• **Request**: Reproduce the data below verbatim, from the line containing "Screen dimensions: 664x480" through the line containing "[x=210, y=288]", inclusive.

• **Task inputs**:
* * * * *

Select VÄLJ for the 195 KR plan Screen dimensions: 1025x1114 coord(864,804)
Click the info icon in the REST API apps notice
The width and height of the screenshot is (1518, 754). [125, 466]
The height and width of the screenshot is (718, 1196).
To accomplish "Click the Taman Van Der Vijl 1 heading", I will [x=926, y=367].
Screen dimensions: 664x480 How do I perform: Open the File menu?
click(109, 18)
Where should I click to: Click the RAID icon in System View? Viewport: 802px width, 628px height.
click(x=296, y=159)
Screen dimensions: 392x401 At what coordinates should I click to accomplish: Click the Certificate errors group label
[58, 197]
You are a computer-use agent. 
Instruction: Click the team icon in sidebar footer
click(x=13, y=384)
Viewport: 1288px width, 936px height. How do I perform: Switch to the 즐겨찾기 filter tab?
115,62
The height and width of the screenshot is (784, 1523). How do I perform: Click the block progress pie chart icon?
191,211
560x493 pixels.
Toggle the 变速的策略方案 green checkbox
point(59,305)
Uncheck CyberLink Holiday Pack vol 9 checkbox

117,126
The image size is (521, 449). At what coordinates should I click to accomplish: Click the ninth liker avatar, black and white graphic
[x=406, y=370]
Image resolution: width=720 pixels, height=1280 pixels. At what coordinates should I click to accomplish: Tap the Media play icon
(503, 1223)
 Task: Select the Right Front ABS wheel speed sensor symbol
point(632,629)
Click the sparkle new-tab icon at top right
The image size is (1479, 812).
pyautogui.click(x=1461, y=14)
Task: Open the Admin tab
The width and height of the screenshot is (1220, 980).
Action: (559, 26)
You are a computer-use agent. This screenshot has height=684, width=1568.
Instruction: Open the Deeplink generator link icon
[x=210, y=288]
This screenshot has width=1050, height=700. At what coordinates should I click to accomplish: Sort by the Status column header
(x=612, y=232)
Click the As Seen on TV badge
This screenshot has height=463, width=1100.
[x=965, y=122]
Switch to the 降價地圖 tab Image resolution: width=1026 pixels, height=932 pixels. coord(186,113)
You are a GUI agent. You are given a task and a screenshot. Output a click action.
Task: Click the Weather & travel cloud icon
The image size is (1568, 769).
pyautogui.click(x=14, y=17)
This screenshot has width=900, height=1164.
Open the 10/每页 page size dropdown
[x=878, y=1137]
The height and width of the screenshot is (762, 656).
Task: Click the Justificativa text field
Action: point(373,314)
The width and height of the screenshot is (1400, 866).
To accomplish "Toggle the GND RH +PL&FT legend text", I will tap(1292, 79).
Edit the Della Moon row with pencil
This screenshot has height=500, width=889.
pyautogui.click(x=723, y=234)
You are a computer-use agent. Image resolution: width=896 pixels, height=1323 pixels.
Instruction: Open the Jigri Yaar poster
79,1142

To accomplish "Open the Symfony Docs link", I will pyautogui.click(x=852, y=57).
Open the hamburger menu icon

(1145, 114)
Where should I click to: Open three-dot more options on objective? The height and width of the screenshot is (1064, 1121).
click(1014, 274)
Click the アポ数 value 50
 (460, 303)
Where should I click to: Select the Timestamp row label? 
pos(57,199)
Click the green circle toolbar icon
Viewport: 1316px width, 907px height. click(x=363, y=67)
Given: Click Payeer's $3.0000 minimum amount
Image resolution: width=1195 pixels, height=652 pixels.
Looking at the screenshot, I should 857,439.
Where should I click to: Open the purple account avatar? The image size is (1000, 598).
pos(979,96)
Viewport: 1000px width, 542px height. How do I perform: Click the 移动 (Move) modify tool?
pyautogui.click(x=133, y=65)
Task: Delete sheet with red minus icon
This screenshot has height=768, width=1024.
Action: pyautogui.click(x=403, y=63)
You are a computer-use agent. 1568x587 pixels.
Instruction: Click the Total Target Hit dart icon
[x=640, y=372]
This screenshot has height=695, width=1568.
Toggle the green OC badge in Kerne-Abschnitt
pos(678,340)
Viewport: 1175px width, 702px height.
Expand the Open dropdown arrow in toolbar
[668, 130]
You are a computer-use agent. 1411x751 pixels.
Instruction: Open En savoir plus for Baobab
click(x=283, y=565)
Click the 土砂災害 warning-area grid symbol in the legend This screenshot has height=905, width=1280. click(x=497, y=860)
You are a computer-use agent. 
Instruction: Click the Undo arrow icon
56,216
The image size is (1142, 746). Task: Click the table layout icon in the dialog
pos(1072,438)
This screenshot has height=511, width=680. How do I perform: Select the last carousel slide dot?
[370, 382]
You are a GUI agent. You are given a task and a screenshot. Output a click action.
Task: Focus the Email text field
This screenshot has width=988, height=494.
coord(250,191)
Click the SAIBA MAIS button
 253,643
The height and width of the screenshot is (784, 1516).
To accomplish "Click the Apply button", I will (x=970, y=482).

* * * * *

• **The reply**:
Screen dimensions: 664x480 How do I perform: Open the File menu?
click(109, 18)
Where should I click to: Click the RAID icon in System View? Viewport: 802px width, 628px height.
click(x=296, y=159)
Screen dimensions: 392x401 At what coordinates should I click to accomplish: Click the Certificate errors group label
[58, 197]
You are a computer-use agent. 
Instruction: Click the team icon in sidebar footer
click(x=13, y=384)
Viewport: 1288px width, 936px height. How do I perform: Switch to the 즐겨찾기 filter tab?
115,62
The height and width of the screenshot is (784, 1523). How do I perform: Click the block progress pie chart icon?
191,211
560x493 pixels.
Toggle the 变速的策略方案 green checkbox
point(59,305)
Uncheck CyberLink Holiday Pack vol 9 checkbox

117,126
The image size is (521, 449). At what coordinates should I click to accomplish: Click the ninth liker avatar, black and white graphic
[x=406, y=370]
Image resolution: width=720 pixels, height=1280 pixels. At what coordinates should I click to accomplish: Tap the Media play icon
(503, 1223)
 Task: Select the Right Front ABS wheel speed sensor symbol
point(632,629)
Click the sparkle new-tab icon at top right
The image size is (1479, 812).
pyautogui.click(x=1461, y=14)
Task: Open the Admin tab
The width and height of the screenshot is (1220, 980).
Action: (559, 26)
You are a computer-use agent. This screenshot has height=684, width=1568.
Instruction: Open the Deeplink generator link icon
[x=210, y=288]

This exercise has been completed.